Intenta darla un beso, a lo que dice apartándose: “Quita Domingo, qué cosas tienes”.
Cuando
acabamos de comer mi abuelo me da un duro y antes de irme me dice que me vaya
por la calle Avanciques porque se tarda menos. Él llama así a la calle de los muertos,
donde el señor Marcelo Tobar tiene su taller de ataúdes, de ahí el sobrenombre.
Al
pasar por delante de la tienda, veo que Chencho está cargando en la moto el
paquete que hicimos mi abuelo y yo. Tiene otros bultos en el trasportín y al
intentar subir la caja casi la vuelca. Corro a ayudarle, y mientras él
ata todos los bultos yo los sujeto como puedo.
-
Hay que atarlo bien para que no se me pierda ninguno por el camino.
-
¿Por qué te llaman “siete almuerzos”? -pregunto con curiosidad.
-
Porque cuando voy vendiendo por los pueblos –responde Chencho riendo con ganas-,
nunca digo que no a un almuerzo, ni a dos, ni a siete si fuera el caso.
-
¿Y tú sabes lo que es una gruesa?
-
Cómo no lo voy a saber. Anda que no habré comprado yo gruesas y gruesas de
hilos o de botones o de alfileres o agujas a tu padre y a tu abuelo. Pero nunca
te confundas, no es lo mismo doce docenas que catorce catorcenas.

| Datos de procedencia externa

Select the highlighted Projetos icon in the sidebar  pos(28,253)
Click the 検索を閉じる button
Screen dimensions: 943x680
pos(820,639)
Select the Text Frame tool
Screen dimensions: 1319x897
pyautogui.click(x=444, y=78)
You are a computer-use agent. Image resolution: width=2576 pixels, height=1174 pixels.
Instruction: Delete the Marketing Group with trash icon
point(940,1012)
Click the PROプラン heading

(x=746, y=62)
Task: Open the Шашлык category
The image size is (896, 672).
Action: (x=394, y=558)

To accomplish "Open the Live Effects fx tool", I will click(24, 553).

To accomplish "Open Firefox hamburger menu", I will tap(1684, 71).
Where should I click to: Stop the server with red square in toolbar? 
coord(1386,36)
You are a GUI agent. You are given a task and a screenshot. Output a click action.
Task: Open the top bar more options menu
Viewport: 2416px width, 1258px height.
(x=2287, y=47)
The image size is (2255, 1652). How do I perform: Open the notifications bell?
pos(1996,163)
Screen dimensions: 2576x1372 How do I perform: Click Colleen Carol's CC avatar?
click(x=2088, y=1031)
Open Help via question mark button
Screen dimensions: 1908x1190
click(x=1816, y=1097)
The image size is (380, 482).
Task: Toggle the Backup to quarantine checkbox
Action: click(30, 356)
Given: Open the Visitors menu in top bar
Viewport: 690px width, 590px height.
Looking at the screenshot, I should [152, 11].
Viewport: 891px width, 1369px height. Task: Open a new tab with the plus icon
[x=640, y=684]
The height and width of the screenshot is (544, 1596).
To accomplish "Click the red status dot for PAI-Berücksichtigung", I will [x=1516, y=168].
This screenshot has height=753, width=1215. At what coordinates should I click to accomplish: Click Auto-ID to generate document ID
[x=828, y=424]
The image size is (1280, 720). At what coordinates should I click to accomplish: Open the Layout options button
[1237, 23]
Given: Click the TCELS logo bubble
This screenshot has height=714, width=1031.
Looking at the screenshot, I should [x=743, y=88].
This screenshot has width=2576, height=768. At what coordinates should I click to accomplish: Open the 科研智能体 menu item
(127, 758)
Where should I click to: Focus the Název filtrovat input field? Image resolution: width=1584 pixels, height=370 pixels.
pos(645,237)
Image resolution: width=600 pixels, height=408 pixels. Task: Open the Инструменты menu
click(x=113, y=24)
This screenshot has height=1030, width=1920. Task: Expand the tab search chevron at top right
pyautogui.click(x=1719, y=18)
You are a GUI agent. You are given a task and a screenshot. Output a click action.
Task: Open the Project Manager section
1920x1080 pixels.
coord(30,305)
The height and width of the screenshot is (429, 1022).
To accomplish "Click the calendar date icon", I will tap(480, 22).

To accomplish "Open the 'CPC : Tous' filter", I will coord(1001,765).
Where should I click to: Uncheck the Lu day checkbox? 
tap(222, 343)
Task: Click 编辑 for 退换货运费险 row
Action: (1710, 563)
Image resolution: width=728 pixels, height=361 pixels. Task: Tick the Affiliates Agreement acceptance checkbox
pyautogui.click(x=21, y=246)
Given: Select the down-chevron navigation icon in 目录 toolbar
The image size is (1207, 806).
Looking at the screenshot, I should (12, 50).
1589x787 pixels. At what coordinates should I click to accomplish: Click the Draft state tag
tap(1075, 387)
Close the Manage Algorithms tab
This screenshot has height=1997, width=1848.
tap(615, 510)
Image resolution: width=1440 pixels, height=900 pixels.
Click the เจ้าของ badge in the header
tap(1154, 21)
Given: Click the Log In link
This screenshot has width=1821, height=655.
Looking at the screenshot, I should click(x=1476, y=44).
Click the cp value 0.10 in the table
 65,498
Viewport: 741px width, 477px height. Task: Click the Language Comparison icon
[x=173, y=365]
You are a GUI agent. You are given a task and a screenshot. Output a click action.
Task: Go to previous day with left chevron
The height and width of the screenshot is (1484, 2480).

Cuando todo queda colocado y bien
amarrado al transportín de la vieja derbi, me despido de Chencho y me voy para
casa contento por la calle Avanciques, también conocida como de los muertos,
oficialmente, Eulogio Florentino Sanz.
En
Arévalo, a 15 de mayo de 2021.
Luis
José Martín García-Sancho.
Relato publicado parcialmente en el número 144 de “La Llanura” correspondiente al mes de mayo de 2021.
Quiero
dedicar este entrañable relato, a todos los que han formado parte de “La
Llanura de Arévalo” a lo largo de estos doce años, 144 números que han salido puntualmente
el día quince de cada mes. Muchos colaboráis de forma habitual. Algunos, por
desgracia, ya no están entre nosotros. Otros ya no participan o lo han hecho de
forma puntual. No voy a citar a nadie porque siempre podría olvidarme de
alguno. Pero quiero agradeceros a cada uno de vosotros el que hayáis formado
parte de esta gran familia que hace La Llanura, a los que habéis colaborado,
con escritos, con poemas, imágenes, aportando ideas o correcciones, porque todos habéis
hecho posible esta tercera temporada de La Llanura.
En
verdad, tengo que reconocer que estos 144 números, estos doce años a doce
números por año, es decir, estas doce docenas de nuestra Llanura, realmente, han sido una gruesa muy
satisfactoria.
Y, en especial, gracias a todos y cada uno de los lectores que nos habéis seguido, apoyado o criticado, porque sin vosotros este proyecto no tendría ningún sentido.
Maravilloso, Luis. Se siente la nostalgia en cada frase.